▸ **Task statement**
A complete copy of the entries, exactly as written, is the expected result.

◆ ◆ ◆ ◆ ◆ ◆ ◆

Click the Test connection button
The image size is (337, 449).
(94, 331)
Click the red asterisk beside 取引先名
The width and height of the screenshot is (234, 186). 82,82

◆ ◆ ◆ ◆ ◆ ◆ ◆

▸ **Output of the exercise**
Click the Test connection button
The image size is (337, 449).
(94, 331)
Click the red asterisk beside 取引先名
The width and height of the screenshot is (234, 186). 82,82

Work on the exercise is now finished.